TASK OBJECTIVE:
All lines from the one containing "Image resolution: width=748" through the end of the material are to be given back exactly, without pictures.

ENTRIES SHOWN:
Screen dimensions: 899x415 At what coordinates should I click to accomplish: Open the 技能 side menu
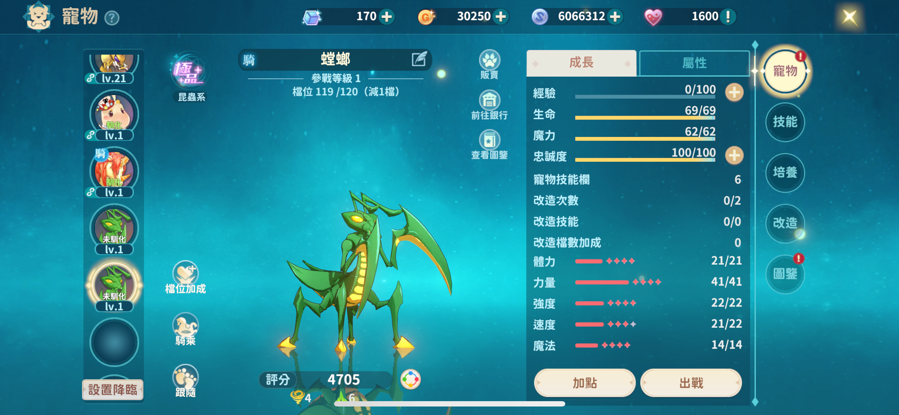coord(785,122)
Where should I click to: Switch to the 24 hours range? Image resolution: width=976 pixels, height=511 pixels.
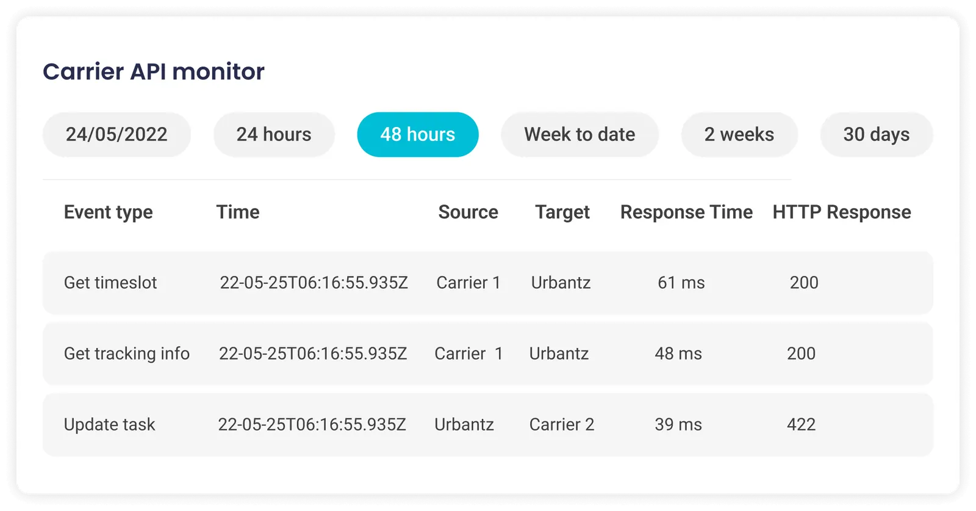(274, 134)
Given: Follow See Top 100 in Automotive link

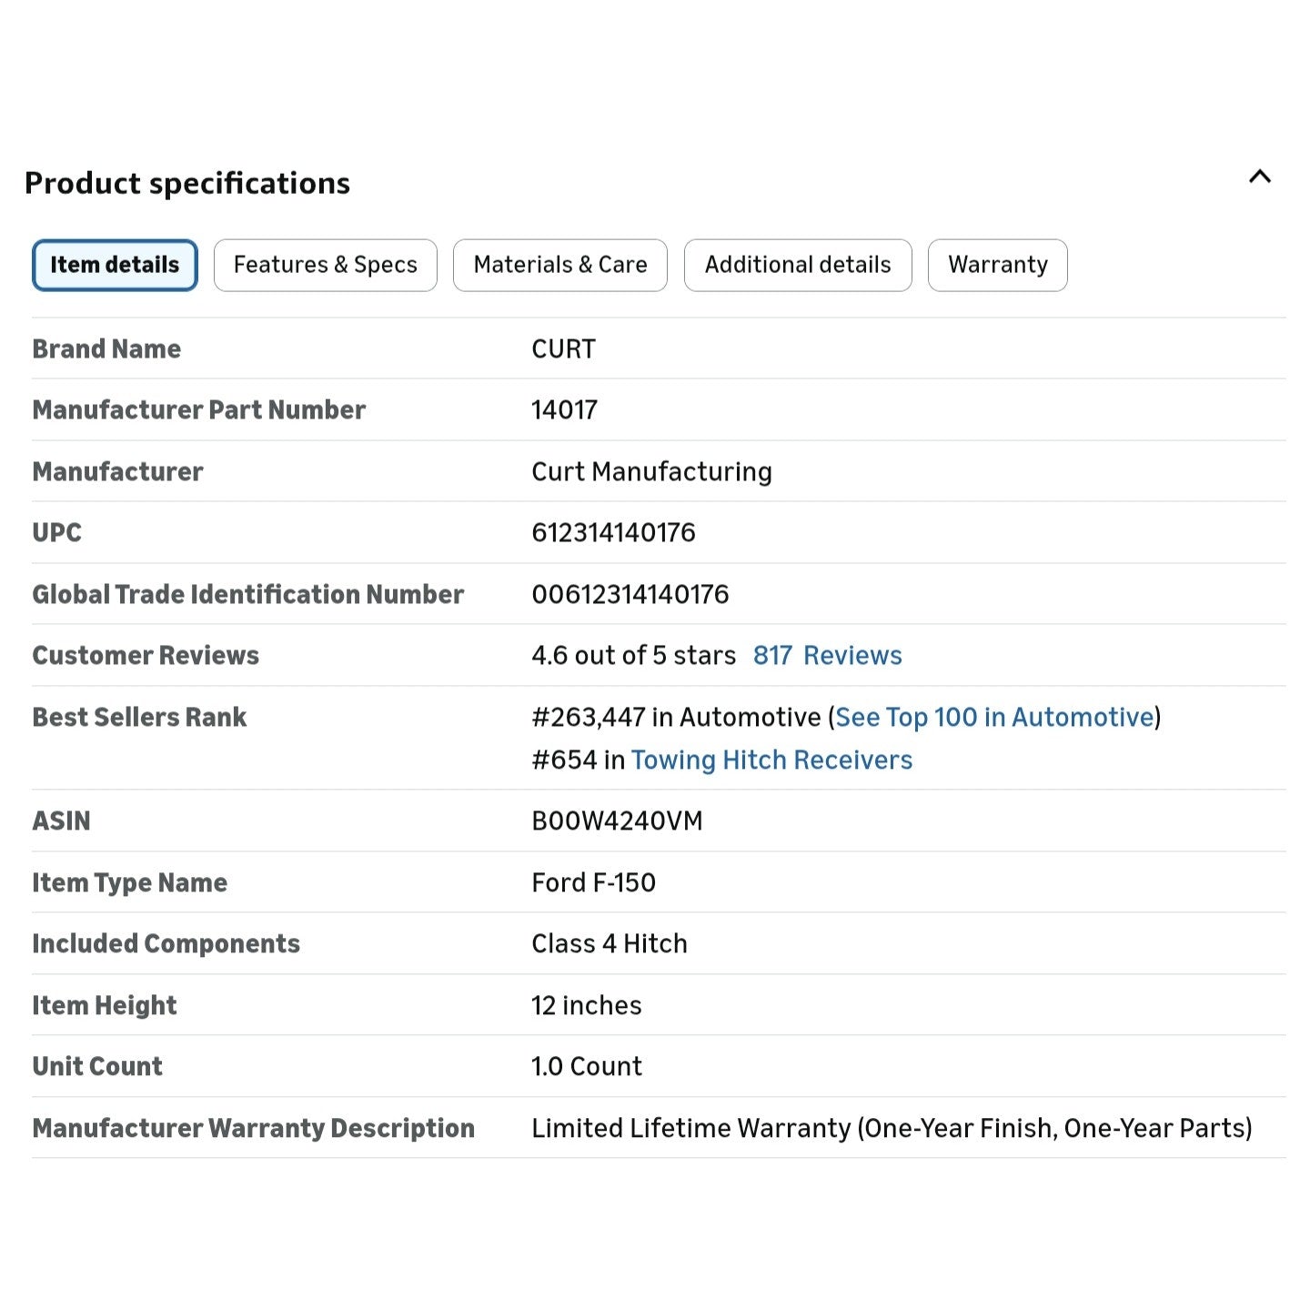Looking at the screenshot, I should click(x=994, y=717).
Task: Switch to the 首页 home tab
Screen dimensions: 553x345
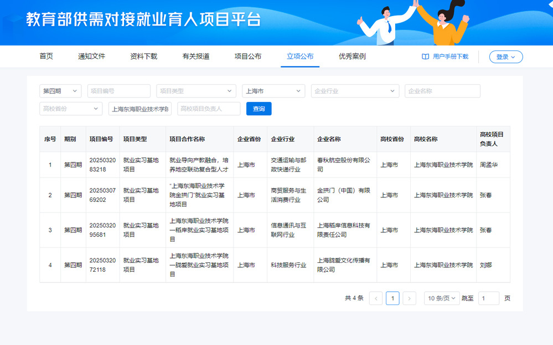Action: click(46, 57)
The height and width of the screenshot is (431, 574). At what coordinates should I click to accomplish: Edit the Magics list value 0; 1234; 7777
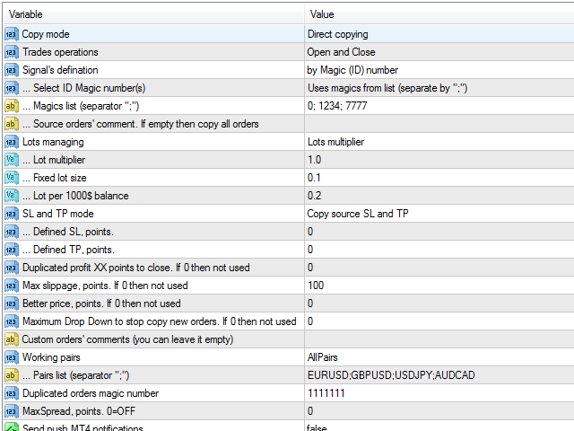[439, 106]
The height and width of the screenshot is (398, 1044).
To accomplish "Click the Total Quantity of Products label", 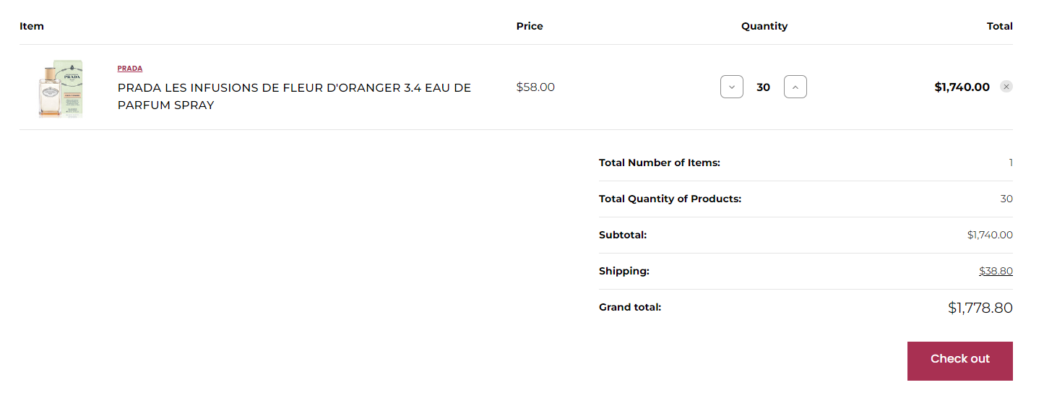I will tap(670, 199).
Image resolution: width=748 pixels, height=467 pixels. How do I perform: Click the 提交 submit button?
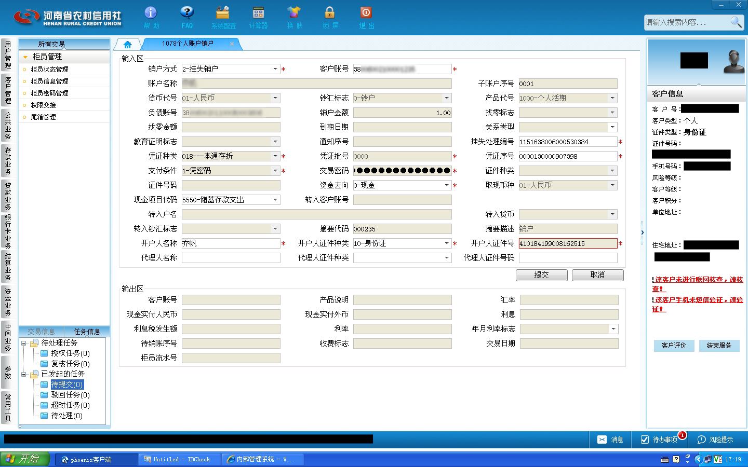tap(541, 275)
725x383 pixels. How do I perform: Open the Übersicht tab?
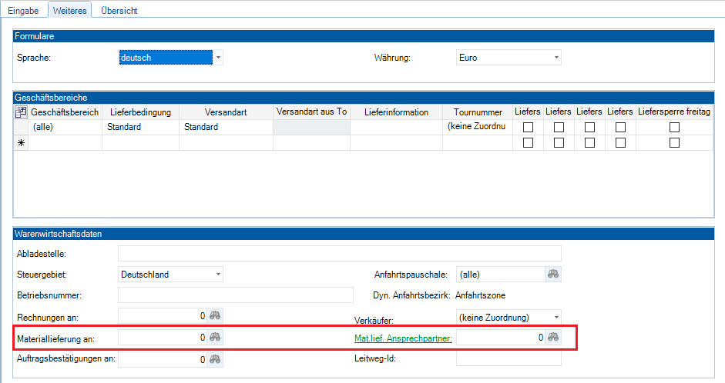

ANSWER BOX:
Image resolution: width=748 pixels, height=467 pixels. How do I perform: Click the 提交 submit button?
tap(541, 275)
725x383 pixels. How do I perform: Open the Übersicht tab?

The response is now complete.